I've examined numberious ways to get my positive skewed data to conform statistically via Shapiro-Wilkes to no avail - Log10 appears to visually suggest it approximates normally distributed data but the test results (000) say otherwise. I've already deleted outliers beyond 2.5 std dev. Thoughts?


Ambassador to the humans
Why are you trying to transform to normality in the first place? There are typically better methods you can use when normality isn't met. There is also a lot of misunderstanding about what we need to be normally distributed in the first place. So if you could describe your data and what you're actually trying to achieve we can probably give you better advice.


No cake for spunky
Tukey did a "ladder" that suggests transformations when log transformations don't work. You might look at those. They use various roots and powers moving from lower order transformations where the data is not normal to where it is extremely abnormal.
The data set consists of 1,062 firm level observations across 10 different industries. The goal is to perform a hierarchical multiple regression (DV=Tobin's Q) testing a moderating categorical variable on two different constructs (each summated z scores) and there are 4 control variables.
Using a Log10 transformation on the DV, it results in a skewness of .507 with a std error of .075 well above the target +/- 1.96 range.


No cake for spunky
Hiearchial multiple regression is used to describe at least two totally different methods. First, when you are adding variables in a series of blocks and testing if the new variables add additional predictive power and second when you are actually using multi-level analysis (which uses WLS not OLS to do its estimation commonly).


No cake for spunky
I think your best bet (if you want normality by transforming your data) is to work through Tukey's ladder which is in many text and likely on line. What Dason as arguing I think is that its not the normality of the IV and DV per se that matters (which is what you appear to me to be testing) its the normality of the residuals that does. And normality is only required in regression for the confidence intervals. Your parameters will be unbiased and BLUE I believe even if your data is not normal (even if the residuals are not). Although not all statisticians agree....(this is an ongoing dispute between Dason and I, but he is likely right on anything statistical).:p

Note that if you are using some forms of maximum liklihood as an estimator (compared to OLS) this will commonly require normality to work even if regression itself does not. But most likely with linear regression you won't be using ML anyhow.

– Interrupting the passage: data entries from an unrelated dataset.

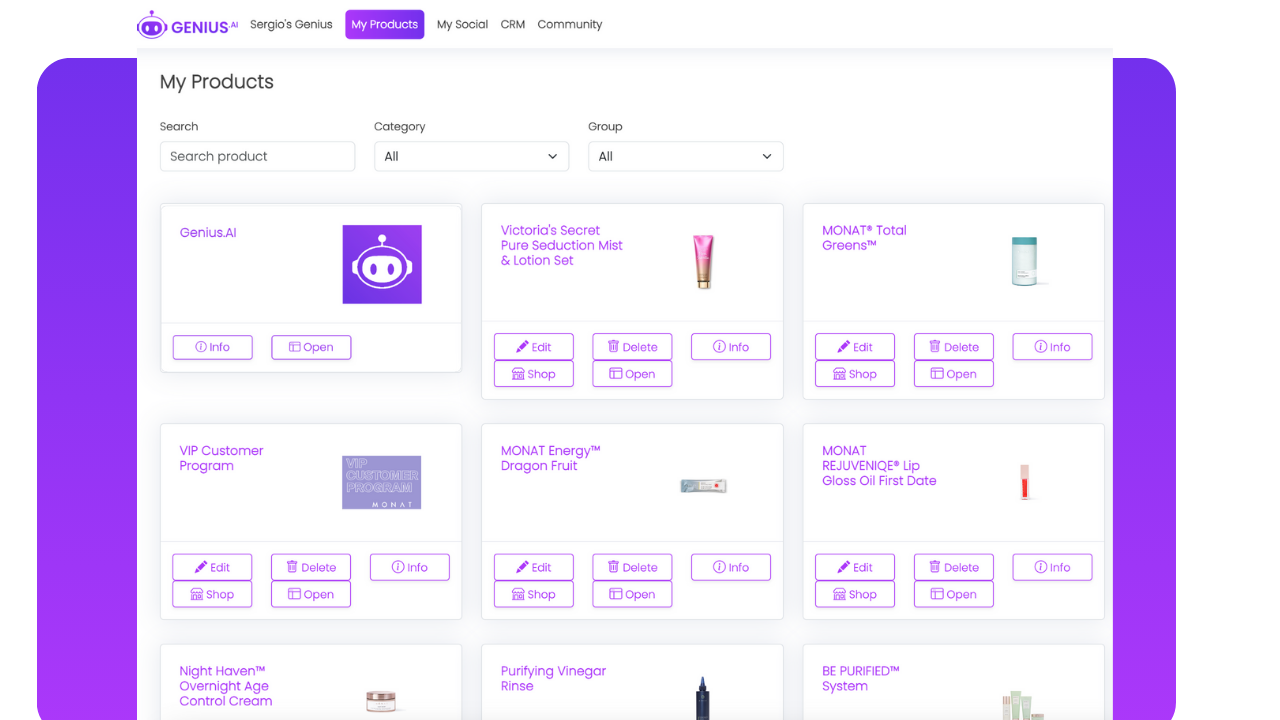Open shop for MONAT Total Greens

[x=855, y=374]
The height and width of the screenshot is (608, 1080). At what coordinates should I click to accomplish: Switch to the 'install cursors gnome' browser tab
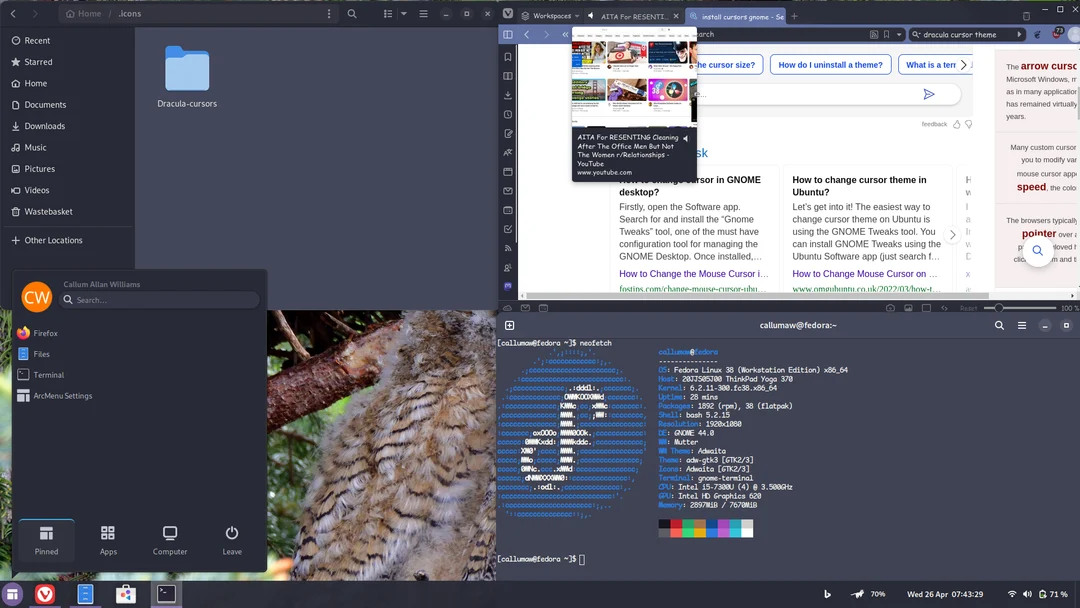[736, 17]
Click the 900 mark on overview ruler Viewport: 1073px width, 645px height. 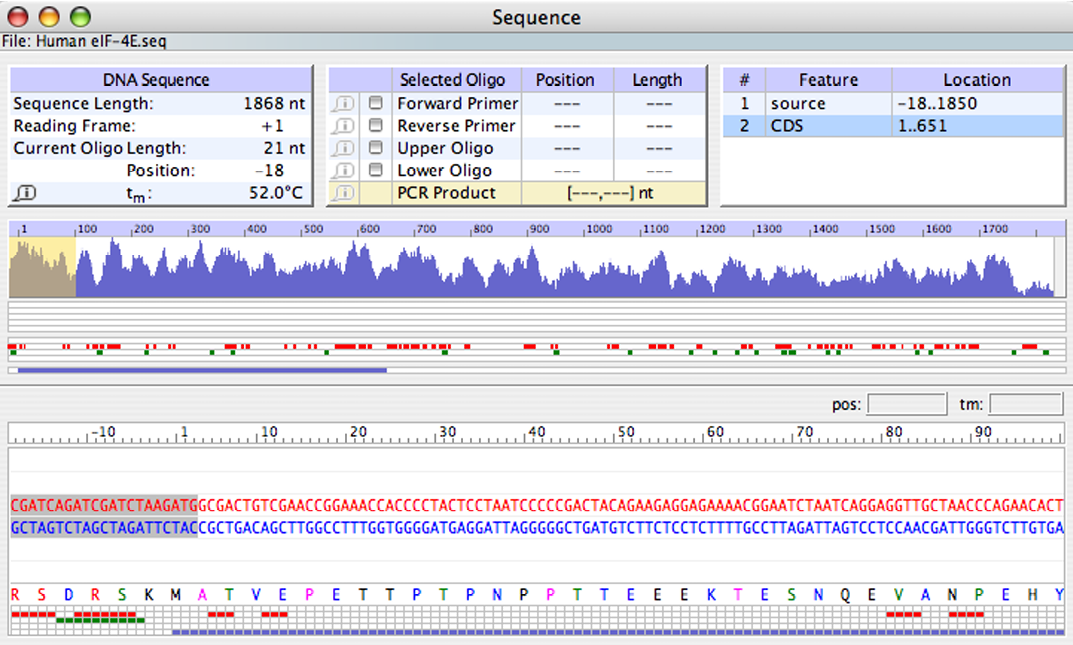[539, 229]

If you are doing blocks than what you likely care about is the signficance of the F change test which determines if the R squared increased signficantly. I don't know if normality is required for the F test, although I doubt it.

This is one of those areas where what classes commonly teach and statisticians generally believe appears to be very different. There is often tremendous focus in classes on statistics on normality, even though its not actually a part of the central Gaus-Markov assumptions of regression. That has been really hard for me to accept - given how often I was taught the importance of normality.